* _Exercise goal_
Your copy should run exactly from the line containing "1411x840 pixels." to the last line of the entries below, and it should include no pictures.

(Stored data)

####

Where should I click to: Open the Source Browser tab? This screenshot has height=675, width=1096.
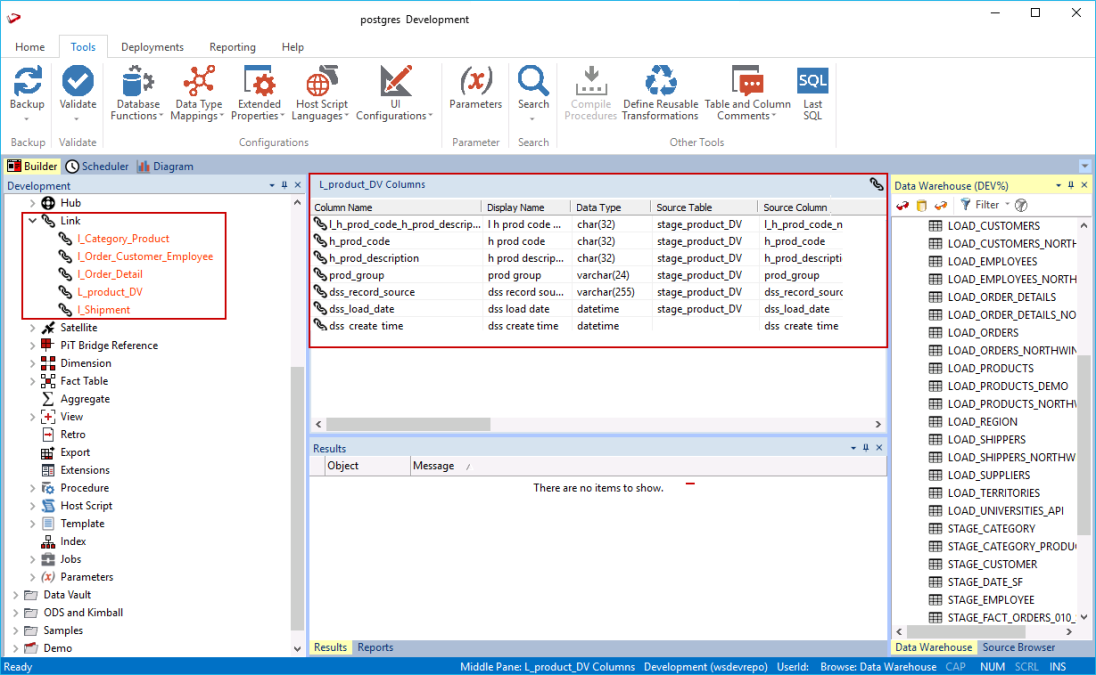click(x=1018, y=648)
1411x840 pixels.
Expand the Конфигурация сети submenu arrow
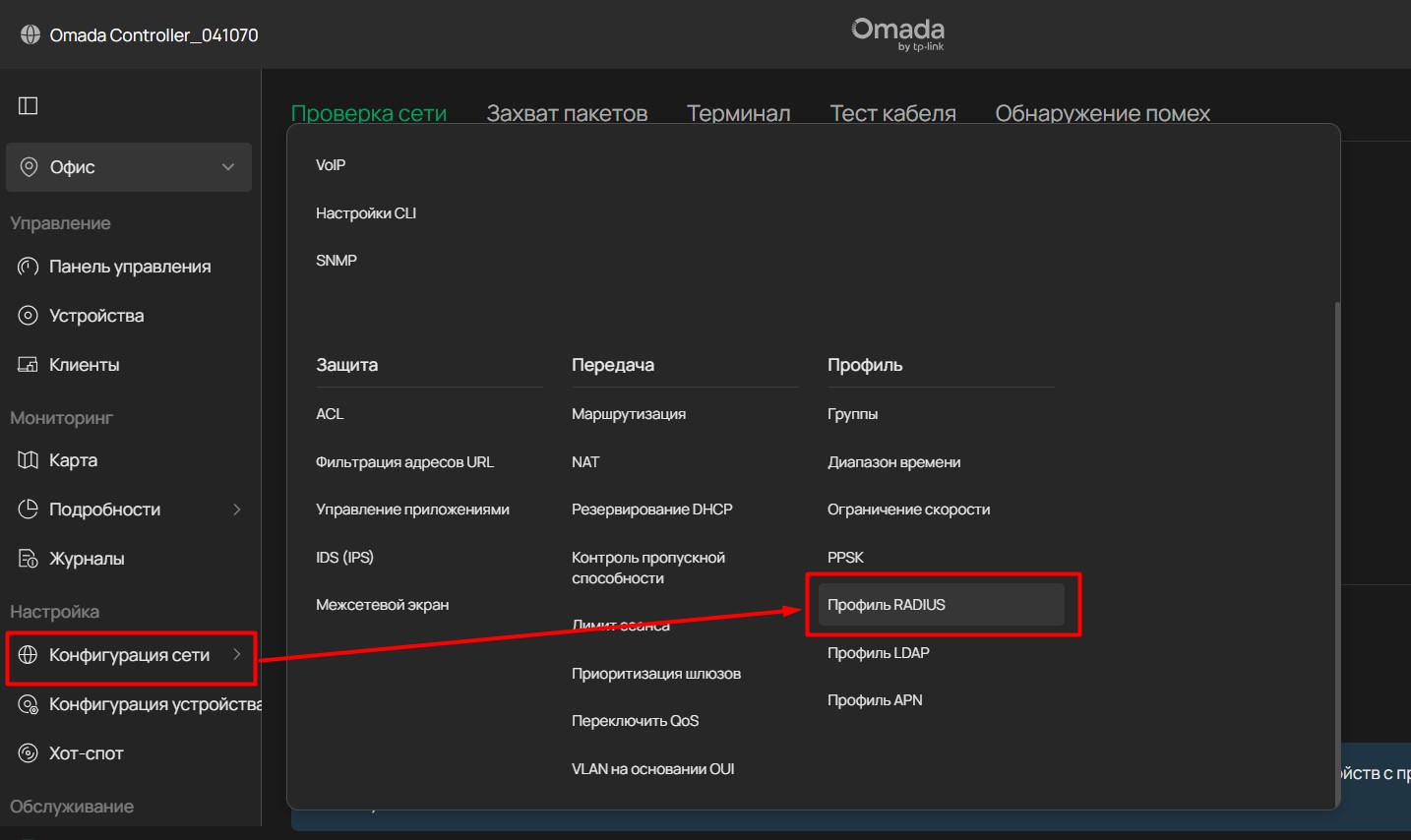pos(236,654)
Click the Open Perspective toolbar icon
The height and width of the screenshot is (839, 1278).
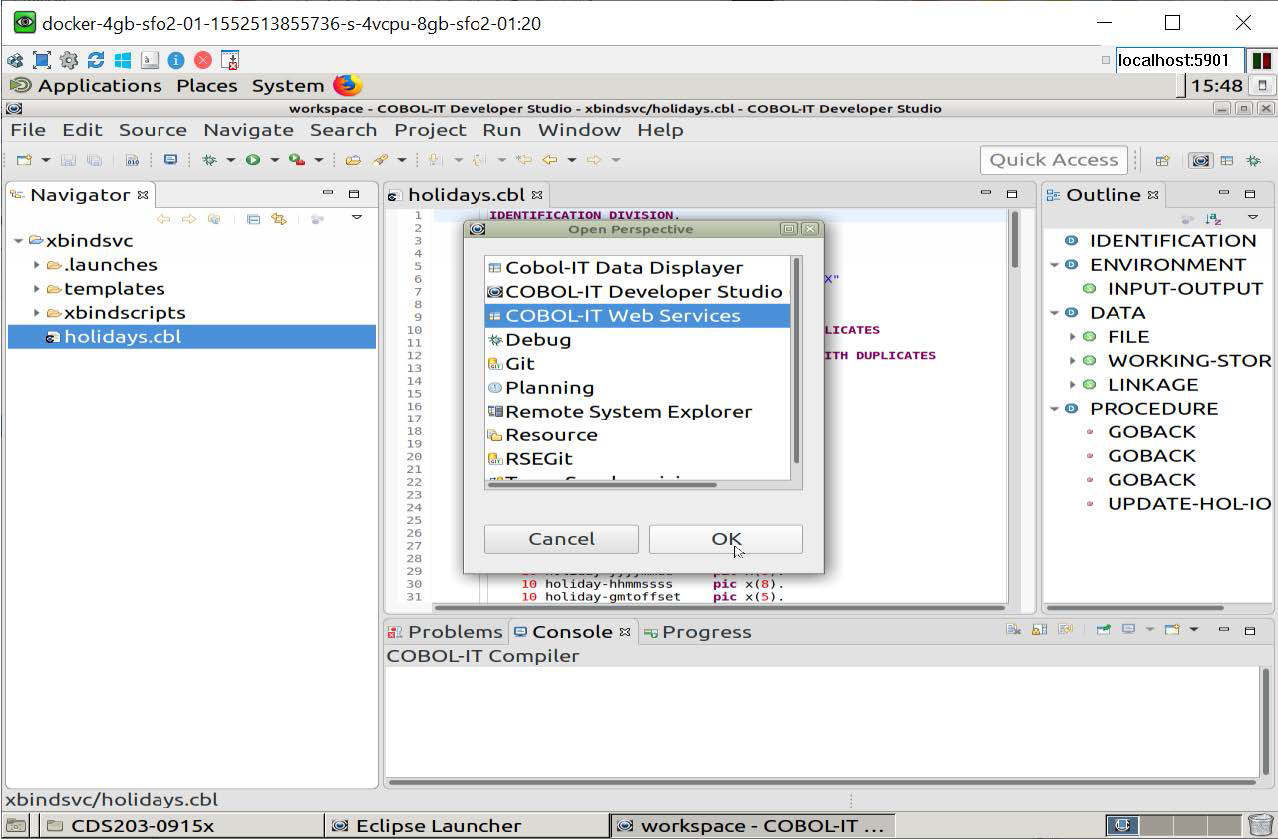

####

* _Written reply_
1411x840 pixels.
Expand the Конфигурация сети submenu arrow
pos(236,654)
Click the Open Perspective toolbar icon
The height and width of the screenshot is (839, 1278).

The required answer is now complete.